The 1960s saw major changes in the history of sexuality in modern society. Primary among these was the introduction of the contraceptive pill, which for the first time allowed women to enjoy sexuality without the fear of pregnancy. Released in the United States in 1960, “the pill” quickly spread across the developed world. The advent of easy and safe oral contraception created feelings of sexual liberation that contributed to the famed sexual revolution of the sixties.
Primarily, the sexual revolution implied a change in attitudes. The internationally distributed results of Alfred Kinsey’s famous sexual behaviour surveys of the 1940s and 1950s had already exposed the dissonance between the rich variety of private sexual experience and the conservative, Judeo-Christian ideals espoused in public. What was “revolutionary” about the sexual revolution was the average person’s new willingness to discuss sexuality openly and frequently. This change was encouraged not only by social and scientific developments such as oral contraception, but also by cultural components such as the increasing popularity of Playboy magazine and the use of female sexuality as an enticement in advertising. Fashion also focused on sexuality with Mary Quant’s mini-skirts and Rudi Gernreich’s topless bathing suit for women.

Writers such as Norman O. Brown and Herbert Marcuse celebrated sexuality as a means of individual spiritual fulfilment and socio-political change. None of these developments were lost on the artists of the sixties. The Pop artists of Europe and America, who commonly mined popular culture for subjects, were among the first to exploit the sexual content that they found there. Martial Raysse in France and Tom Wesselmann in the United States commented on the commercialisation of sex by painting female nudes based on mass media sources. Meanwhile, an older generation of artists such as Picasso continued to use sexual and erotic subjects for more personal and emotional motives. In the more sexually liberal climate of the sixties Hans Bellmer was able to illustrate suppressed works of erotic literature such as the Little Treatise on Morals.
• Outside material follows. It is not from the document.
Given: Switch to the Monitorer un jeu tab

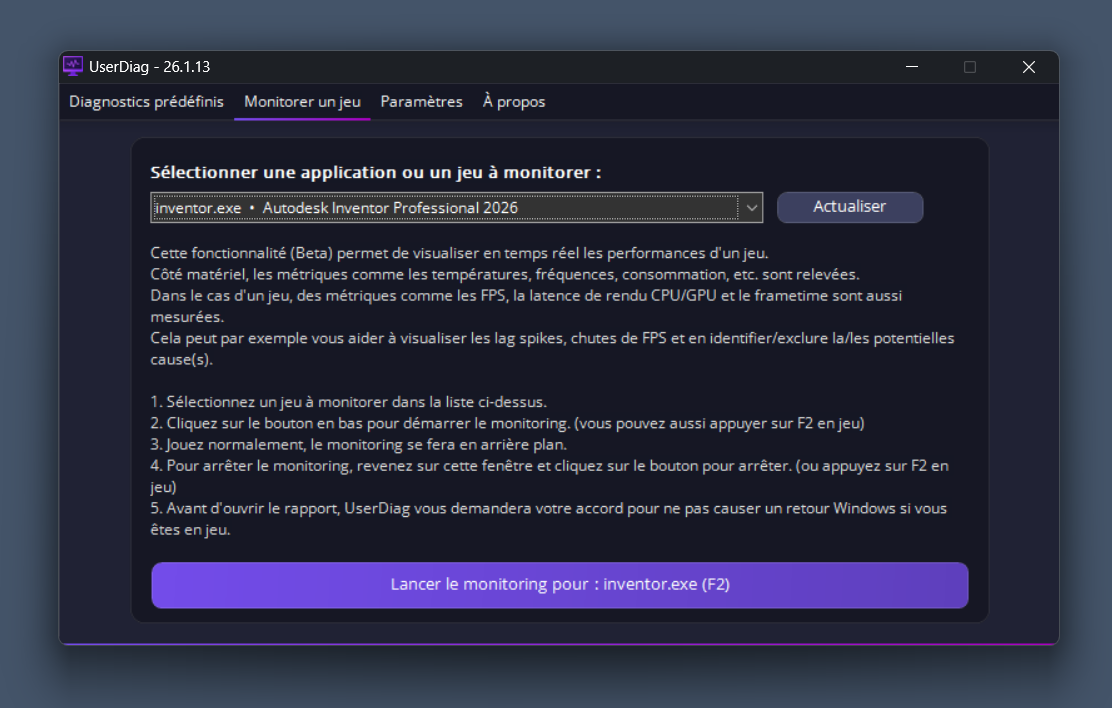Looking at the screenshot, I should (x=302, y=102).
In many ways the 1970s were the fruition of the sexual revolution of the 1960s. The decade’s unrest culminated in the international turmoil of the 1968 protests. In its wake, a newly liberated society could freely enjoy a myriad of new possibilities. Particularly important was the rise of feminism, or as it was then known, Women’s Liberation. Among the most important of the original tenets of Women’s Liberation was a new sexual freedom made possible by the contraceptive pill. Women could now be active agents of their own sexuality rather than passive objects of male, heterosexual desire. Alongside this development was the wave of gay liberation.

For the first time since the tentative efforts of Magnus Hirschfeld in Weimar-era Germany, homosexuals began to publicly assert themselves and their sexual identity as part of the broad shift in attitudes after the sexual revolution. In visual art, pluralism reigned supreme. While much of the art world turned to a variety of cool, conceptual work, some artists continued to explore erotic themes, particularly the assertion of feminine sexual agency by the growing ranks of influential women artists such as Louise Bourgeois.
Subsequently, eroticism and sexuality have continued to thrive in a wide variety of expressive media. Despite recurrent resistance – largely from worldwide organised religions – the achievements of the sexual revolution have profoundly changed society. From popular music and film to painting and sculpture, eroticism and sexuality are an integral part of contemporary international culture.